Throughout most of the 20th Century, the question of cancer causation divided oncologists between the infectious and the mutation fields. Both sides counted innumerable pieces of evidence in their favor, but the mutation theory of the origins of cancer eventually won the contest and constitutes now the paradigm in oncology.

Nonetheless, a number of human malignant tumors are caused, in part, by infections. Among these are most carcinomas of the uterine cervix, many oral and liver cancers, Burkitt's lymphoma, Kaposi's sarcoma, and a number of others. Still more malignancies are suspected to have a partially infectious origin, though this contention has not yet been proved. One example in point is prostate cancer, whose incidence is higher in men with a history of venereal diseases and risky sexual behavior.

It is legitimate to ask the question: how many and which other human tumors are caused — if only in part — by microorganisms? Answers to such question would carry inestimable medical value. Infectious diseases are the ones medicine best deals with, thanks to an array of tools ranging from hygiene and vaccines to chemotherapeutic drugs and antibiotics. Converting a neoplasia into an infectious disease would make it much more amenable to prevention and therapy.

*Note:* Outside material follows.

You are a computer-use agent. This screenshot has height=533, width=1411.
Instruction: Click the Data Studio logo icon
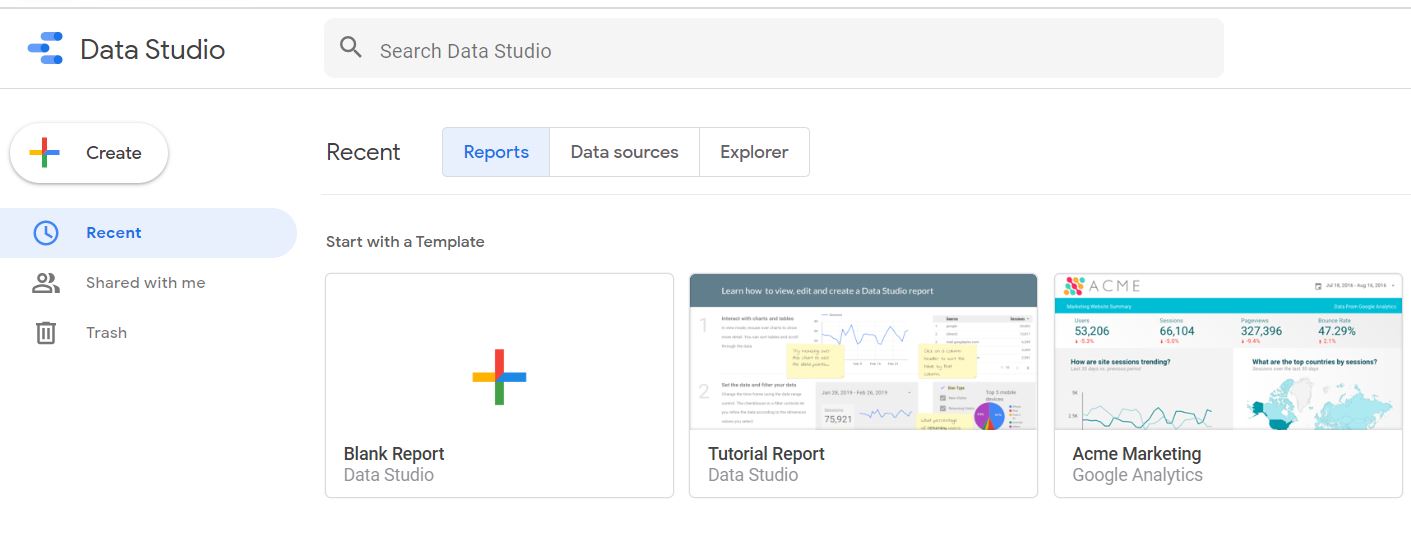(45, 49)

Classical tools to identify infectious diseases and their causative agents are blunted in the case of cancer (1). Epidemiology is hindered by the extremely long incubation time — tens of years — between infection and tumor appearance. Furthermore, there is typically only a weak association between infection and cancer, since very few of those infected by a tumorigenic agent develop the corresponding malignancy. Microbiological approaches are also severely impeded by the fact that, in most instances of viral tumorigenesis, the virus cannot be cultured and isolated from the tumor, which only contains fragments of the viral genome.

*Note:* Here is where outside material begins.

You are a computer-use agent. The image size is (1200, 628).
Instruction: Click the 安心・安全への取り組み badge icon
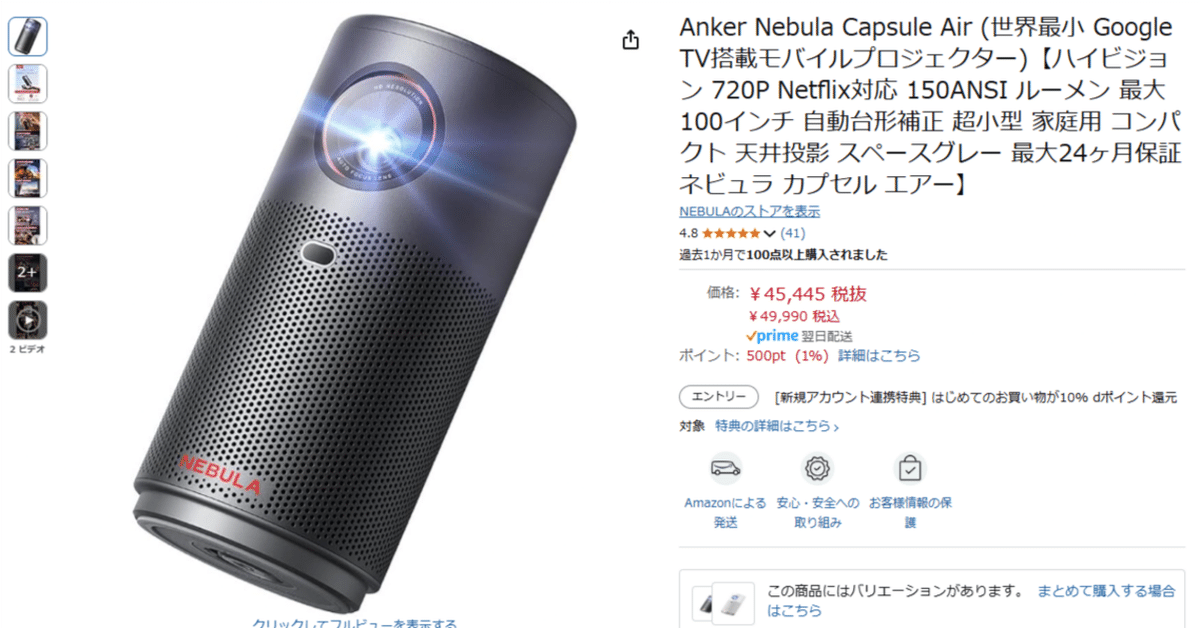pyautogui.click(x=818, y=468)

How, then, can we find potentially unknown tumorigenic microbes and where should we look for them?

In very recent years, high-throughput sequencing technology has provided a potential answer. We can now entirely sequence the genomes and/or transcriptomes of suspicious tumors and look for non-human sequences as clues to tumorigenic agents. Needless to say, most non-human sequences prove to be harmless. Sifting through them in a search for a potential oncogenic agent is no easy task, which anyway ultimately requires external epidemiological and biological validation.

Despite the difficulties, this approach has succeeded once. In 2008, the transcriptome of the rare Merkel cell carcinoma (MCC) was sequenced and, of 400,000 reads, two turned out to belong to a new polyomavirus (2). Now called Merkel cell polyomavirus (MCV or MCPyV), it is widely believed to concur to cause at least a large fraction of these tumors.

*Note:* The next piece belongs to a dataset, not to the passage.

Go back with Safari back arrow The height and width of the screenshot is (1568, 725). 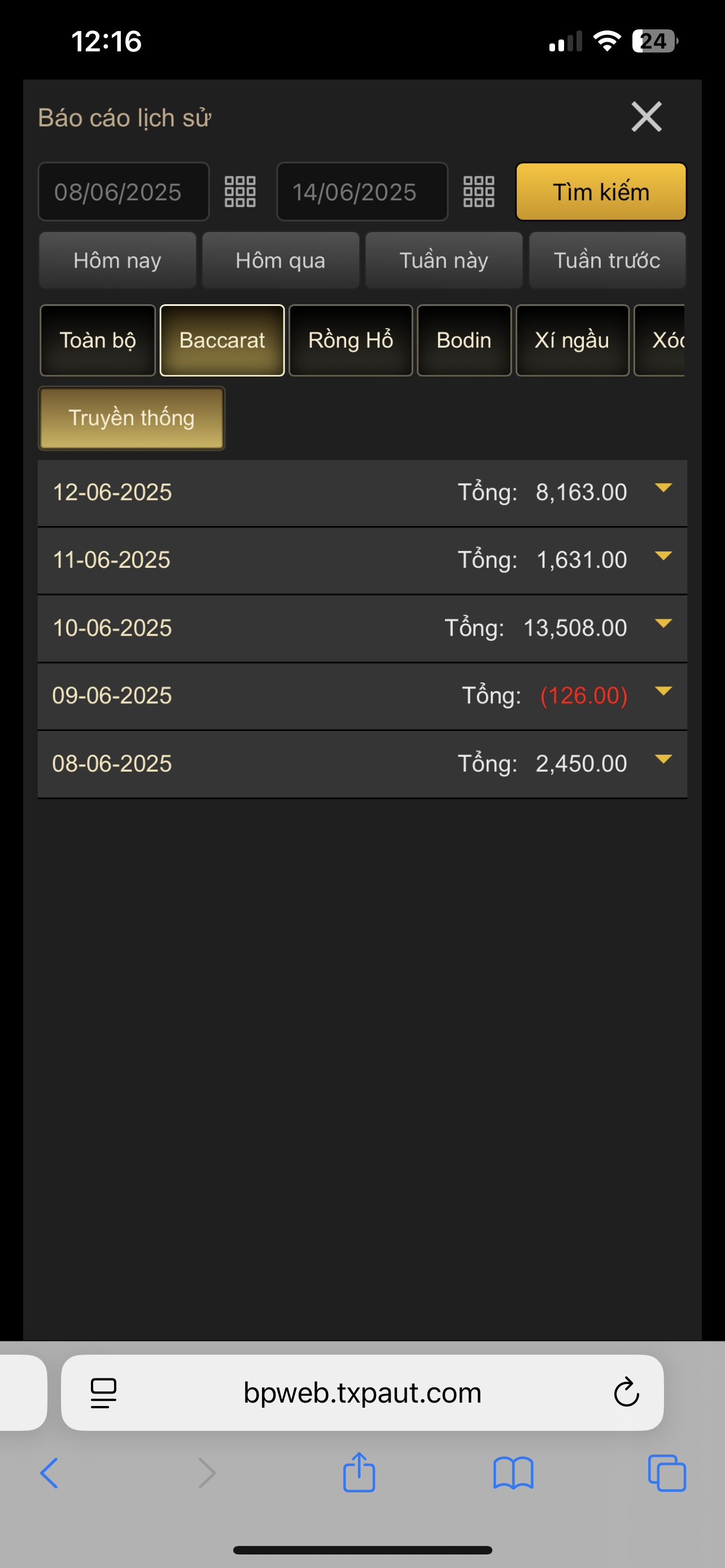coord(50,1473)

Interestingly, this case also indicates where we should start to look for new tumorigenic agents. Much like Kaposi's sarcoma, another virus-induced tumor, MCC incidence is higher in immunodeficient subjects, often transplantation or AIDS patients. It is in these persons, known to be at high risk for both infections and a number of tumors (3,4), that new oncogenic microorganisms should be sought.

The success of the metagenomic approach in the case of MCC, though so far an isolated case, provides a guide for future efforts.

1. Zur Hausen H (2009) The search for infectious causes of human cancers: where and why. Virology 392: 1-10.
2. Feng H, Shuda M, Chang Y, Moore PS (2008) Clonal integration of a polyomavirus in human Merkel cell carcinoma. Science 319: 1096-1100.
3. Vajdic CM, McDonald SP, McCredie MR, van Leeuwen MT, Stewart JH, Law M, Chapman JR, Webster AC, Kaldor JM, Grulich AE (2006) Cancer incidence before and after kidney transplantation. JAMA 296: 2823-2831.
4. Schulz TF (2009) Cancer and viral infections in immunocompromised individuals. Int J Cancer 125: 1755-1763.